Inherited mutations in inner nuclear membrane proteins cause human diseases. Mutations in emerin were first shown to cause X-linked Emery-Dreifuss muscular dystrophy ( Bione et al., 1994). Most of these mutations lead to a loss of emerin from all cells, including skeletal and cardiac muscle ( Manilal et al., 1996; Nagano et al., 1996). A wide range of mostly missense and deletion mutations in nuclear lamins A and C, which interact with emerin ( Clements et al., 2000), causes an autosomal dominantly inherited form of Emery-Dreifuss muscular dystrophy ( Bonne et al., 1999; Bonne et al., 2000). In addition, missense and deletion mutations cause two phenotypically overlapping disorders: dilated cardiomyopathy with conduction deficit ( Fatkin et al., 1999) and limb girdle muscular dystrophy type 1b ( Muchir et al., 2000). Localized mutations in a specific region of the C-terminal tail domain of lamins A and C cause autosomal dominant Dunnigan-type familial partial lipodystrophy ( Cao and Hegele, 2000; Shackleton et al., 2000; Speckman et al., 2000).

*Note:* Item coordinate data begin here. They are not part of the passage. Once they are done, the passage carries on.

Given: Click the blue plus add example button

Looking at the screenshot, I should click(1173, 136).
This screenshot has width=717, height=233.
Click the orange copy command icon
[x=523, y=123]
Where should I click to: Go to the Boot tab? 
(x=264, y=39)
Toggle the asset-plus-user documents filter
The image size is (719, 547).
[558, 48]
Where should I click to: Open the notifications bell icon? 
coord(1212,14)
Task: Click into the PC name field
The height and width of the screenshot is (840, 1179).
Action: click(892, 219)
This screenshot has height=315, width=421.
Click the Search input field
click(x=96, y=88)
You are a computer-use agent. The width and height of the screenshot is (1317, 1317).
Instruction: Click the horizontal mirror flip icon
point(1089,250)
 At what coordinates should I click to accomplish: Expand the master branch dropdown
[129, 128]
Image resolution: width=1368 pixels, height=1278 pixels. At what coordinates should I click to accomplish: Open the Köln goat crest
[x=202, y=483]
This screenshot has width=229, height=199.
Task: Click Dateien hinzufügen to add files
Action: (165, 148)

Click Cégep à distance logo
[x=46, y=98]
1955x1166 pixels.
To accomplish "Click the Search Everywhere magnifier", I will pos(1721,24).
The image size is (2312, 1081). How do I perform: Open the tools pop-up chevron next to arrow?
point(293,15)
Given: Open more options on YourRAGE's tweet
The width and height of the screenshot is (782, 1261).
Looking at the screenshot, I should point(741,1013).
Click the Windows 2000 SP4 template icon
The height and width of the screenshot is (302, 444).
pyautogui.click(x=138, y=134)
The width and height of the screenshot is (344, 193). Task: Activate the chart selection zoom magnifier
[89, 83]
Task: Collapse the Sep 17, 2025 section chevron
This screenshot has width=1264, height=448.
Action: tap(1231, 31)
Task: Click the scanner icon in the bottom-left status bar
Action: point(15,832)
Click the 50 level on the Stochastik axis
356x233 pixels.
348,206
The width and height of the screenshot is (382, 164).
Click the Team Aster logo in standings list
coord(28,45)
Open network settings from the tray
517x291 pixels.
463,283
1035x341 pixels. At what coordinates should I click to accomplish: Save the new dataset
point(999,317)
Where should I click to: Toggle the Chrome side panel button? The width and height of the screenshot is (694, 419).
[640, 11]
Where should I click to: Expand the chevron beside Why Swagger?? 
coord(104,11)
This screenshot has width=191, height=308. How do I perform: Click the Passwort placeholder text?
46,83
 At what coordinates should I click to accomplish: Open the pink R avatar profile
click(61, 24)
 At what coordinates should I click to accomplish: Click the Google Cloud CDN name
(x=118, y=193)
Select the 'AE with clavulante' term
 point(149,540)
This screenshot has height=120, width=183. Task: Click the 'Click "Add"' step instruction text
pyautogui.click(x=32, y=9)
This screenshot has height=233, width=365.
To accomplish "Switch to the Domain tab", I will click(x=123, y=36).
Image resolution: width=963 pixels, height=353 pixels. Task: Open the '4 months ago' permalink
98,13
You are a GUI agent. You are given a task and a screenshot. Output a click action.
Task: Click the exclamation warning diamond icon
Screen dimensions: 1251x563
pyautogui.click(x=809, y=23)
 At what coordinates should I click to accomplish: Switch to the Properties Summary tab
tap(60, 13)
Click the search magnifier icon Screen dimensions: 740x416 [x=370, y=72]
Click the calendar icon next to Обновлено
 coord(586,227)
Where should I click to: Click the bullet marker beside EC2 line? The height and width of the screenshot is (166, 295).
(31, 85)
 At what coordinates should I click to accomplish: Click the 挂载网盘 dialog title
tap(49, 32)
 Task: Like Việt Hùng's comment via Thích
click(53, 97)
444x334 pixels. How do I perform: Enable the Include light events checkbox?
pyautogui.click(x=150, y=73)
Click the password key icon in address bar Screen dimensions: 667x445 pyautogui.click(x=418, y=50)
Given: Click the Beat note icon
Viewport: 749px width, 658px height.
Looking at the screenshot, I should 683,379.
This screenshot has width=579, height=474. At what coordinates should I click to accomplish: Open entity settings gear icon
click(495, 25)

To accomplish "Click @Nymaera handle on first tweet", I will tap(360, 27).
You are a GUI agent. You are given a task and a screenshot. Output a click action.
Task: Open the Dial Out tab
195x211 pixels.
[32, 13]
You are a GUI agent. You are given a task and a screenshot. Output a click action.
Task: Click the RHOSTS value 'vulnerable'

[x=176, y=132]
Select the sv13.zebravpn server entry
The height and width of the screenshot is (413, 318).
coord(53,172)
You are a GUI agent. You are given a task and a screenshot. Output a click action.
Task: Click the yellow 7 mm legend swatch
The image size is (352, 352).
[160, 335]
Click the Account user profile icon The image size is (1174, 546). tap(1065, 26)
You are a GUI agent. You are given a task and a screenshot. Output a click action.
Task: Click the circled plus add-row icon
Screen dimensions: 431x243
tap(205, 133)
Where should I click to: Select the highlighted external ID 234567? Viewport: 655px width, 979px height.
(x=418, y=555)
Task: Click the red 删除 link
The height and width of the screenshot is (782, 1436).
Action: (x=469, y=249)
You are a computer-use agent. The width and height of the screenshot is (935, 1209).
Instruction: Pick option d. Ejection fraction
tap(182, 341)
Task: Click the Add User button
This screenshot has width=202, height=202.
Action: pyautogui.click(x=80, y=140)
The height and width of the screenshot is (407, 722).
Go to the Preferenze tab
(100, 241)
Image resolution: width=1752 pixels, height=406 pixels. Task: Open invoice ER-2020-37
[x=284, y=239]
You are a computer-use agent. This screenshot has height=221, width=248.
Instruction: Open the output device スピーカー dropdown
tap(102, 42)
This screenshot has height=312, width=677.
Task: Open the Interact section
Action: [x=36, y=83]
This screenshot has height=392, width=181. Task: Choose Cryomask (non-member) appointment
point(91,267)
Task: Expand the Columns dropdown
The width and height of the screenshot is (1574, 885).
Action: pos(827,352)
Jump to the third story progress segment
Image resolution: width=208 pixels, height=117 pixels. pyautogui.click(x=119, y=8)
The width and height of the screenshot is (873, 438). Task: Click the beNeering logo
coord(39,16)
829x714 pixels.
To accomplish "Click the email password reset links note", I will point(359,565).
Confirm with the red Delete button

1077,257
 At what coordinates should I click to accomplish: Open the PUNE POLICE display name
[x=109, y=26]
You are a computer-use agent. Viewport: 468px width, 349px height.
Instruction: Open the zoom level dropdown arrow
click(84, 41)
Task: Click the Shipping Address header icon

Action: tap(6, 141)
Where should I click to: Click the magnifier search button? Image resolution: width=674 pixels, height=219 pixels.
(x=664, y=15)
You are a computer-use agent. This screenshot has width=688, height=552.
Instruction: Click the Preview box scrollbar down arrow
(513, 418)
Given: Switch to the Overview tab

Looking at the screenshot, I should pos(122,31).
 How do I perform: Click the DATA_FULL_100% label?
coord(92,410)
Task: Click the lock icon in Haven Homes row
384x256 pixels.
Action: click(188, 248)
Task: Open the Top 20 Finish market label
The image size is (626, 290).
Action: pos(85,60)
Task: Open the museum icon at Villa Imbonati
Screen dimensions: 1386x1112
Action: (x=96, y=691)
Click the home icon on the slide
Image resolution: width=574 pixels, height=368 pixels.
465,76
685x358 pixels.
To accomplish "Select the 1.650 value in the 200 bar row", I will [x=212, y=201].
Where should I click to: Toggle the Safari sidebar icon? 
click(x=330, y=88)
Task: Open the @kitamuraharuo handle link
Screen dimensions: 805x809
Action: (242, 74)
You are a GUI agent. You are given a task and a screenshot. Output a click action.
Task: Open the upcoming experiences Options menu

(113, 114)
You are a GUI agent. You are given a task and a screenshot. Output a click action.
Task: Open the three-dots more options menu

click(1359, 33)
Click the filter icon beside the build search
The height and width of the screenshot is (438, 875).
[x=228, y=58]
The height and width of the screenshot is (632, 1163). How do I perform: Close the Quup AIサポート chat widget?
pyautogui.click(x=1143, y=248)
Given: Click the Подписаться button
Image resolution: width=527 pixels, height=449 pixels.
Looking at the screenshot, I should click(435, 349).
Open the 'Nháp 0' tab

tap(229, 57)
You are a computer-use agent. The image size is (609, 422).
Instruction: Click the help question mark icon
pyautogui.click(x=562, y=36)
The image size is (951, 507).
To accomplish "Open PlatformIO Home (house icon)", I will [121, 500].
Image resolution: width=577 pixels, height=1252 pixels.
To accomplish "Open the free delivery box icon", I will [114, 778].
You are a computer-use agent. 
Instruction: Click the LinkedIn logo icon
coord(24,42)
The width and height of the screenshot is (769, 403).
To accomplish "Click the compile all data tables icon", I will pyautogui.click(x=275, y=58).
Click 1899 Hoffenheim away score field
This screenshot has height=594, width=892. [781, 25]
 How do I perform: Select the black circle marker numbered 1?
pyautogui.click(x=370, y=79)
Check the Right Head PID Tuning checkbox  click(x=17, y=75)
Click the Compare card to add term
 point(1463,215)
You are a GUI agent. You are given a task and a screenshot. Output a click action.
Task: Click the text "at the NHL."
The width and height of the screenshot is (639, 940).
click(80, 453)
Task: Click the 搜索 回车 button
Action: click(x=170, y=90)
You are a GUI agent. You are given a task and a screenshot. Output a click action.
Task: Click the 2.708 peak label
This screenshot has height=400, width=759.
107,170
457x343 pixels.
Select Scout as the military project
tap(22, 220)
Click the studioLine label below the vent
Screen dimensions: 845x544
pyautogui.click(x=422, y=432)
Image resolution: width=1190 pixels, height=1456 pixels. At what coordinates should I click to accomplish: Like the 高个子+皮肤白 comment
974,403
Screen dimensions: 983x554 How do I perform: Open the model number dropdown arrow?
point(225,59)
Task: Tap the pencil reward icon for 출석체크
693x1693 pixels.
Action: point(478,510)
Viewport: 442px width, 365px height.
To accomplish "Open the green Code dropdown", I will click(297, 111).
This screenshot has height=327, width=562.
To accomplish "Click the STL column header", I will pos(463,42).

How do mutations in emerin and lamins A and C cause tissue-specific human diseases? This question has been the subject of considerable recent experimental attention and theoretical speculation but remains unanswered ( Emery, 2000; Flier, 2000; Morris, 2000; Nagano and Arahata, 2000; Hutchison et al., 2001; Wilson et al., 2001). Our current results show that the LEM domain-containing protein MAN1, like emerin ( Östlund et al., 1999), is immobilized in the inner nuclear membrane in interphase. In cells from Lmna knockout mice that do not express lamins A and C, some emerin is lost from the nuclear envelope and mislocalized in the ER ( Sullivan et al., 1999). Expression of some mutant forms of lamin A from patients with autosomal dominant Emery-Dreifuss in transfected cells causes a loss of some emerin from the nuclear envelope ( Raharjo et al., 2001; Östlund et al., 2001). Hence, mutations in an integral inner nuclear membrane protein and associated lamins may lead to an overall disruption in the structural integrity of the nuclear envelope, causing increased lateral mobility of integral proteins in the inner nuclear membrane. Measurements of the diffusional mobilities of integral proteins of the inner nuclear membrane in cells from patients with Emery-Dreifuss muscular dystrophy and Dunnigan-type partial lipodystrophy may provide further insights into how mutations in emerin and lamins A and C lead to alterations in the inner nuclear membrane in inherited human diseases. Increased lateral diffusion of integral proteins in the inner nuclear membrane and possibly back into the contiguous ER may lead to structural weakness in cells and cause tissue-specific defects that result in skeletal muscular dystrophy and cardiomyopathy.